Forcoli Valdera-Grosseto 3-0
ARBITRO: Daniele Frediani di Pisa
RETI: Silvi, Cafaggi, Silvi
Poteva iniziare meglio il 2026 del Forcoli Valdera? Probabilmente no, visti i due 3-0 in serie infilati pesantemente alla concorrenza di altissima classifica. Ne hanno fatto spese la Pro Livorno e, stavolta, il Grosseto. Dopo appena cinque minuti i padroni di casa vanno in vantaggio cavalcando l'onda fin dal primo episodio: Cini si invola in solitaria verso la porta ma viene travolto in area da Galloni, è calcio di rigore (protestano gli ospiti che invocano la simulazione). Batte Silvi che è glaciale dal dischetto. Dopo il gol che sblocca il punteggio, la prima frazione scivola via piuttosto rapidamente. Gli ospiti, ben noti per le loro grandi qualità nel palleggio e nella gestione del possesso palla, macinano gioco con insistenza. La difesa Bonicoli-Carloni-Giuntini regge bene, ma concede almeno due grandi occasioni sulle quali è miracoloso Casati, prima su Caridi (togliendo palla dalla rete) e poi su Totino (respinto un suo tiro in spaccata). Insomma, la prima frazione si chiude col Forcoli in vantaggio che fa leva sulla solidità difensiva, ma il Grosseto resta pericolosamente minaccioso. Eppure, nella ripresa, i ragazzi di mister Terracciano non riescono più a essere lucidi come loro solito, sono più macchinosi e meno incisivi. Un errore in costruzione sarà presto amaramente pagato, di fronte agli avversari che invece sono in stato di grazia e si armano di tutto il cinismo necessario: palla al centro dell'area per Cafaggi, che libera il piattone e infila in porta per il raddoppio. A quel punto cresce il nervosismo degli ospiti, incapaci di reagire e anzi costretti a subire le ripartenze avversarie. Licari e Silvi inizialmente sfiorano il tris, poi arriva un altro penalty a favore dei locali. Stavolta batte Hlya che si fa parare il rigore da Galloni, ma sulla respinta lo stesso Silvi trova la doppietta e il definitivo 3-0. Finisce così, con una grande prestazione collettiva del Forcoli che si conferma squadra ostica e competitiva rilanciandosi in altissima classifica. Parlando di graduatoria, invece, per il Grosseto è un doloroso passo indietro, che aumenta il divario con il Calci.

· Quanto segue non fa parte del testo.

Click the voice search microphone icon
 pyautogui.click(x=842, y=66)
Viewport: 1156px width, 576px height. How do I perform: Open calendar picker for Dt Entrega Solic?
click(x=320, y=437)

Calciatorepiù: Silvi (Forcoli Valdera).
Castelfiorentino United-Atletico Piombino 4-2
ARBITRO: Francesco Giuseppe Valentino di Siena
RETI: El Moussaoui, Fontanelli, El Moussaoui, Hysaj, Zucconi, Pietrini
Gli scontri salvezza hanno un tratto decisamente drammatico e per certi versi irripetibile: tutto può succedere perché la razionalità è a tassi bassissimi e la paura può portare a esiti impensabili. Ne sa qualcosa il Castelfiorentino, che sembrava già spacciato dopo il primo tempo e invece è riuscito nell'impresa della rimonta completa ai danni dell'Atletico Piombino. Eppure la prima frazione, come già accennato, è dominata dagli ospiti, che con ogni probabilità giocano la miglior partita stagionale. D'altronde la gara era stata preparata da parte di mister De Monaco con una cura maniacale, proprio per l'importanza dei punti in palio. Nel giro di qualche minuto prima Zucconi e poi Pietrini raggelano gli umori dei locali con un pesantissimo uno-due. E sulle frequenti ripartenze vengono sprecate anche delle opportunità per segnare una terza rete che invece non arriverà. A inizio ripresa, peraltro, la panchina del Piombino reclama un potenziale calcio di rigore per contatto in area, ma l'arbitro lascia proseguire. Sull'azione immediatamente successiva, il Caselfiorentino riesce a rialzare la testa con orgoglio: fa tutto Fontanelli, che prende palla da una rimessa laterale e colpisce a rientrare di sinistro sul secondo palo. Lo svantaggio dimezzato è la miccia accesa per i padroni di casa, che poco dopo sfruttano una verticalizzazione su errore della retroguardia avversaria e riescono a pareggiare con El Moussaoui, che non trema a tu per tu con Orini. Mister Tafi spinge i suoi alla rimonta completa, mentre inserisce in campo Aleksandro Hysaj, che sarà un ingresso decisivo. Su cross dello stesso El Moussaoui, il neo-entrato colpisce sul secondo palo completamente solo e trova il gol che ribalta completamente il punteggio. Poco dopo si ripete con una rete fotocopia che vale la doppietta personale e il definitivo 4-2. Una rimonta eccezionale del Castelfiorentino, che dimostra di essere ancora vivo in ottica salvezza, sorpassando proprio un Atletico Piombino che invece annega nel rammarico. Può ripartire dall'ottimo primo tempo, ma il prossimo weekend è una sorta di ottima spiaggia.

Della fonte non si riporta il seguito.